▶ Text block
There is no denying that John and I enjoy visiting National Park sites. We visit national parks, monuments, memorials, historical parks, battlefields and seashores whenever we can. We are not choosey.
A good share of the National Park Service sites today can be credited back to President Theodore Roosevelt. Roosevelt is often considered the “Conservation President”. After becoming President in 1901, he used his authority to protect wildlife and public lands by creating the US Forest Service and establishing 150 national forests, 51 federal bird reserves, 4 national game preserves, 5 national parks and 18 national monuments by enabling the 1906 American Antiquities Act. During his presidency, Teddy Roosevelt protected approximately 230 million acres of public lands.

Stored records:

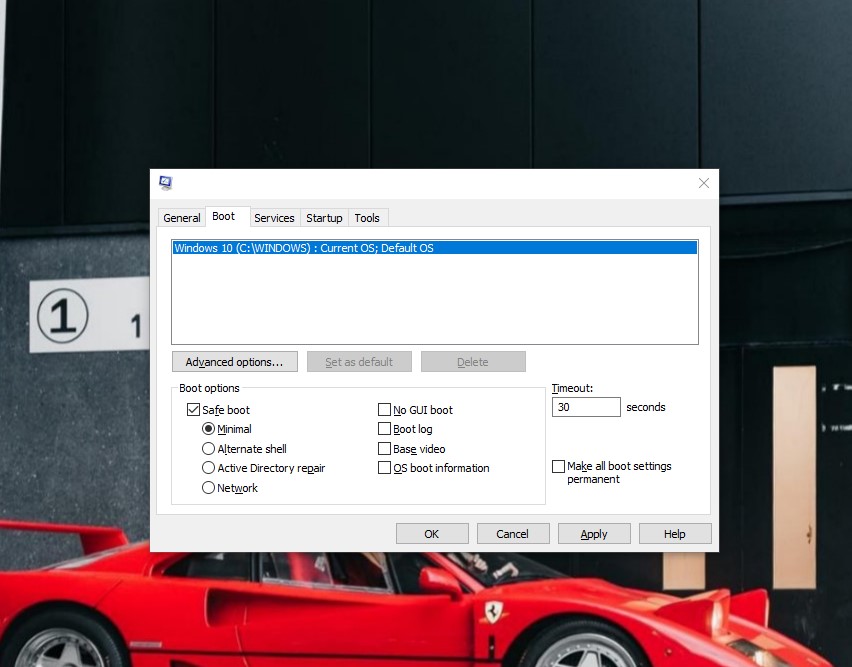Choose Network safe boot mode
The width and height of the screenshot is (852, 667).
tap(208, 488)
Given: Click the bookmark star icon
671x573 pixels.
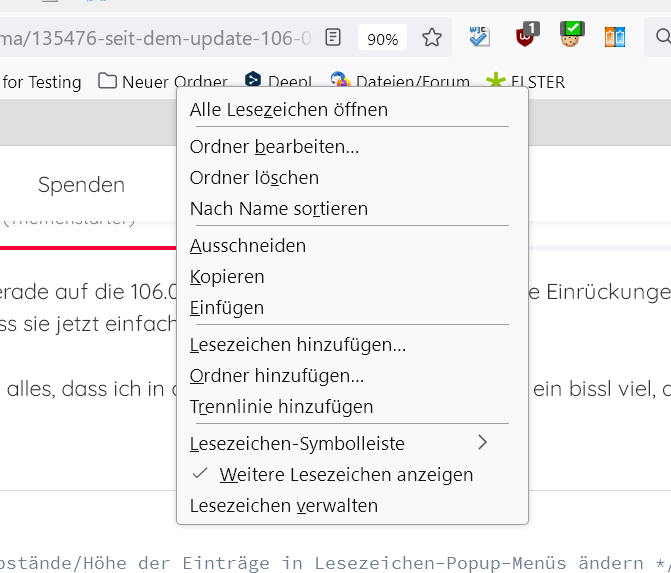Looking at the screenshot, I should pyautogui.click(x=431, y=38).
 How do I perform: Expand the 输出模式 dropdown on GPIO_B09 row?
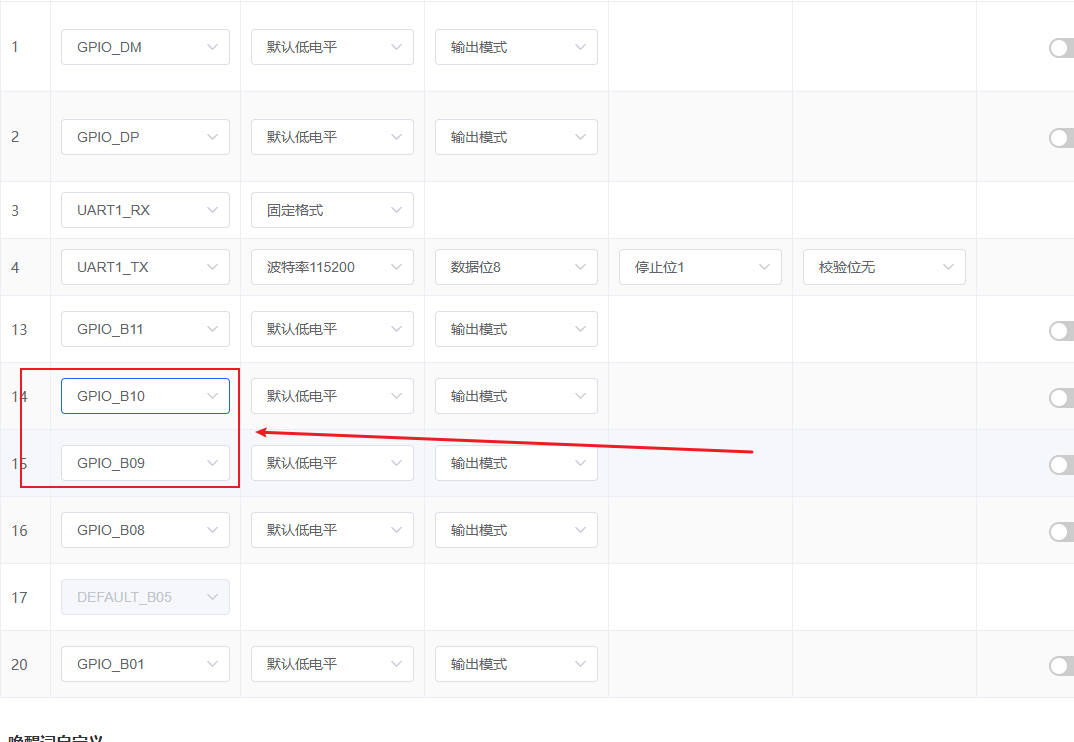516,463
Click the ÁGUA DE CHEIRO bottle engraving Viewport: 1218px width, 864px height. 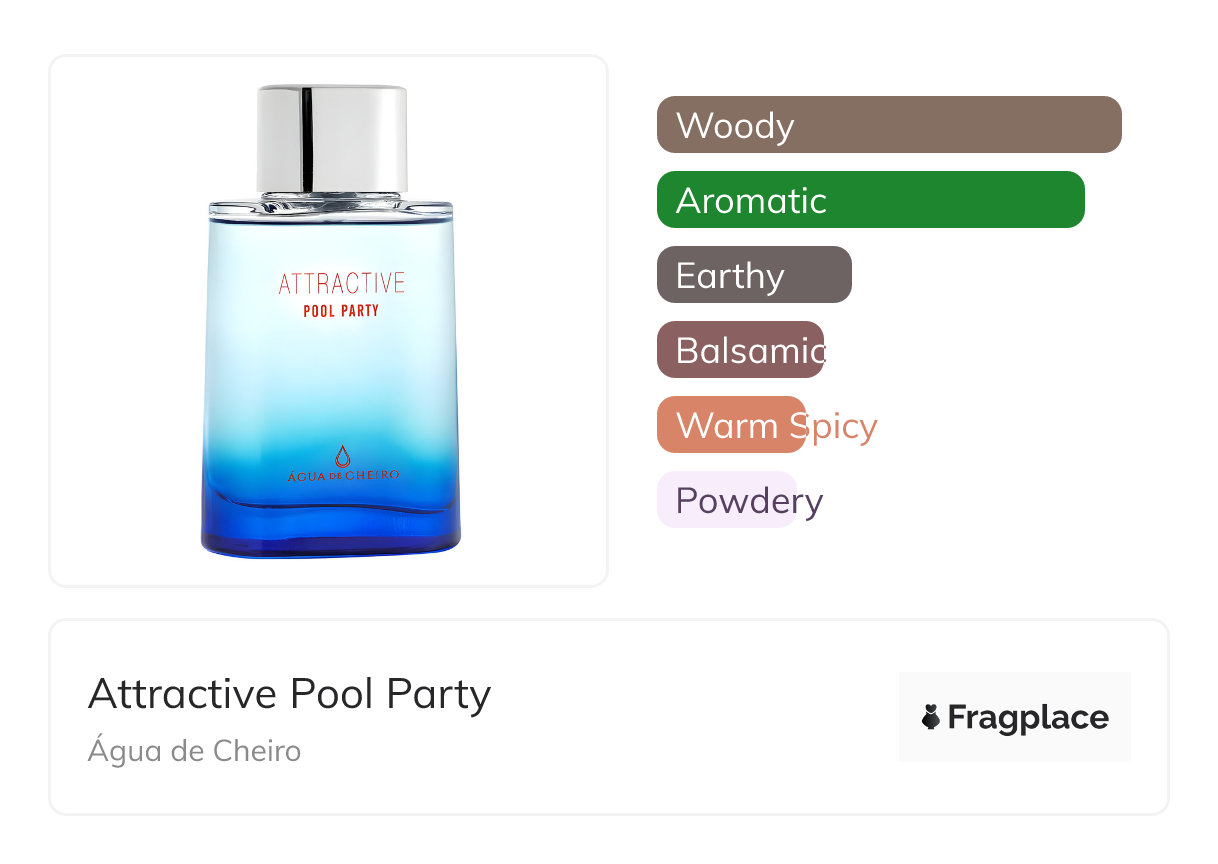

▶ Task description
According to the text on National Park Service sites, approximately how many acres of public lands did Theodore Roosevelt protect during his presidency?

▶ Solution to this task
Approximately 230 million acres.